EXERCISES TO COMPLETE —
1/ In the article on the D + L House, copy the part from "It’s not too" to "for greater expansion." word for word.
2/ Decide whether each statement agrees with the article on the D + L House. Answer yes or no, and quote the words from the article that settle it.
(a) The architects pushed for compact living even though there was room to build larger.
(b) The renovated house has four bedrooms.
(c) The children's bedrooms are on the ground floor.
3/ Continue the article on the D + L House from where it stops.

GIVEN PASSAGE —
================================
It’s not too often you hear an architecture practice say that a house it has designed is simply ordinary. Dunn + Hillam Architects, however, the masterminds behind award-winning projects like the Desert House and Dogtrot House, are not afraid to describe their new project, D + L House, as “normal…[and] appropriate. That’s all”.
Engaged to raise and rebuild the upper storey of an existing weatherboard house while creating better connections between home and garden, Dunn + Hillam note that one of their first moves was to advocate for compact and efficient living in the alterations and additions project, even though space was available for greater expansion.
“This is a house for a family. They have stuff. They have swimming lessons, piano, tennis, soccer. Mum and Dad both work. There’s a lot going on. The demands on this house are high,” the design team acknowledges. But instead of building bigger, which would use more resources during the construction stage as well as in the day-to-day running costs of the completed house, the imperative was to work each space harder.
“We strongly advocate to our clients that a key principle of sustainable design is size. A bigger house uses more resources to build but also to light, to heat, to clean and to maintain,” Dunn + Hillam explains
With the clients confidently on their side, the architects renovated the old interwar period house into a three-bedroom, two-bathroom home with a home office. The first floor addition contains the bedrooms and study spaces for the children, while a new entry foyer – the bridge – links the old and new, and provides ample space for the dumping of everything from school bags to tennis rackets.
================================
COLLECTED MATERIAL —
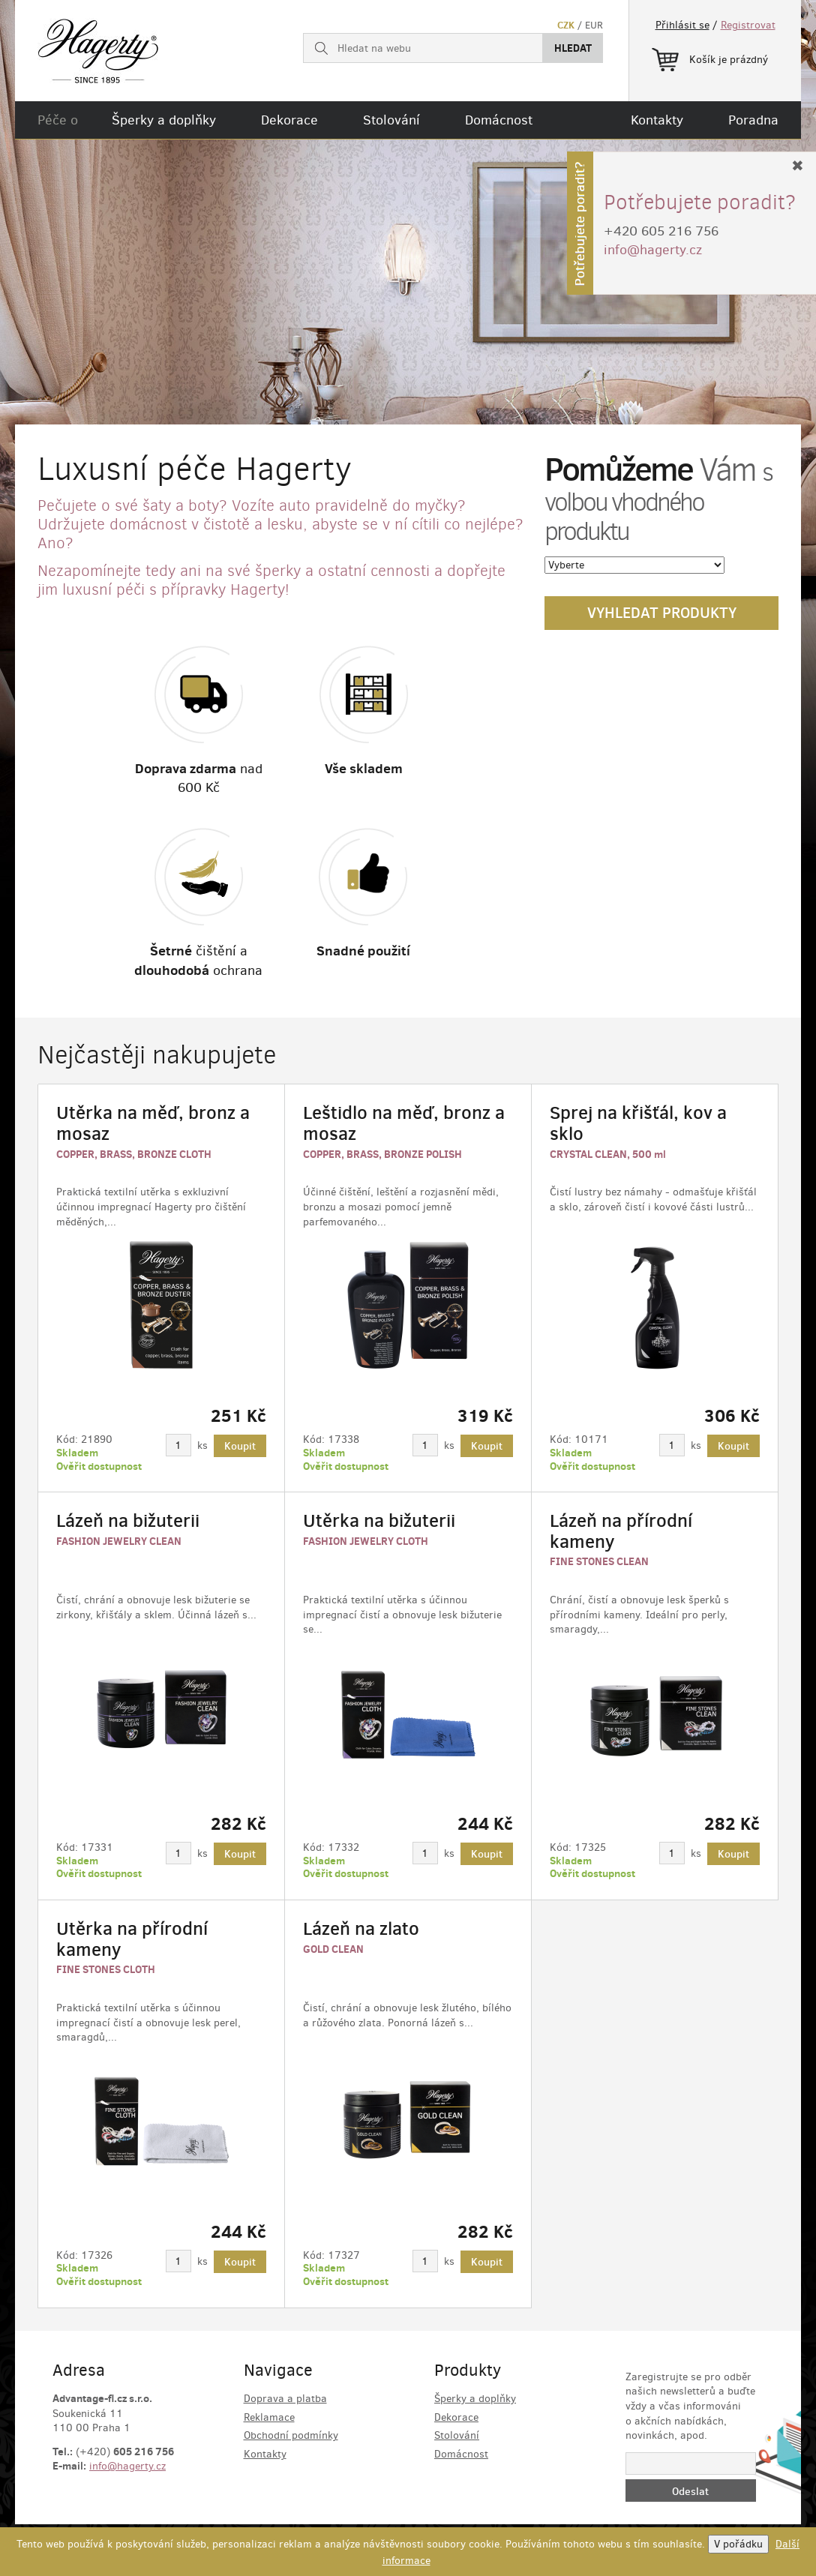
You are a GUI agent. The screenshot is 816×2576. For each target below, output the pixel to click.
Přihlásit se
================================
RESULTS BY TASK —
1/
It’s not too often you hear an architecture practice say that a house it has designed is simply ordinary. Dunn + Hillam Architects, however, the masterminds behind award-winning projects like the Desert House and Dogtrot House, are not afraid to describe their new project, D + L House, as “normal…[and] appropriate. That’s all”.
Engaged to raise and rebuild the upper storey of an existing weatherboard house while creating better connections between home and garden, Dunn + Hillam note that one of their first moves was to advocate for compact and efficient living in the alterations and additions project, even though space was available for greater expansion.

2/
(a) Yes: "advocate for compact and efficient living in the alterations and additions project, even though space was available for greater expansion"
(b) No: "a three-bedroom, two-bathroom home with a home office"
(c) No: "The first floor addition contains the bedrooms and study spaces for the children"

3/
While most rear additions in residential projects are designed to be open plan, the updated D + L House contains spaces that are interconnected but still highly articulated, with the relationships between each area sophisticated and specific. Each space is designed to be flexible and versatile, and gets its feeling of spaciousness from visual cues and tricks, rather than actual bulk space.
“The new spaces have a highly controlled complexity,” the architects say
In increasing the head height of the first floor and linking the home and garden with the rear addition, the team also had the opportunity to increase the amount of northern light and natural cross ventilation coming in to both levels of the residence. However, they faced concerns that in a part of Sydney where land value is high and many neighbouring homes have become bloated, the choices of surrounding occupants would detrimentally affect the lives of their clients.
As a result, the house is designed to grasp its north light from (almost) the centre of the site rather than the building’s northern boundary. On the exterior, a high north-facing clerestory style window appears continuous but actually filters light coming in to four different spaces. Hot air is furthermore vented out from windows in all levels of the addition.
The ESD solutions and strategies applied to D + L House are no different from the sustainability principles Dunn + Hillam abides by for every project. This includes keeping buildings small and retaining as much of existing structures as possible, as well as using good, passive design to resolve issues to do with energy use, amenity and comfort in homes.
“We always design out the need for mechanical systems. We insulate, ventilate and control the sun for heat and light,” they explain.
Material palettes are also kept simple and recyclable, which means renewable timer is used in place of steel, and composite materials are avoided where possible. Finishes are only applied where absolutely necessary for the longevity of the material, which should weather well and remain stable in the long term.
These sustainability axioms translate to the use of products that have low embodied energy, low VOC levels and sustainable production methods in the D + L House. In addition, rainwater is harvested and used in the laundry, toilets and for the garden, while the heavily insulated house is heated and cooled entirely passively.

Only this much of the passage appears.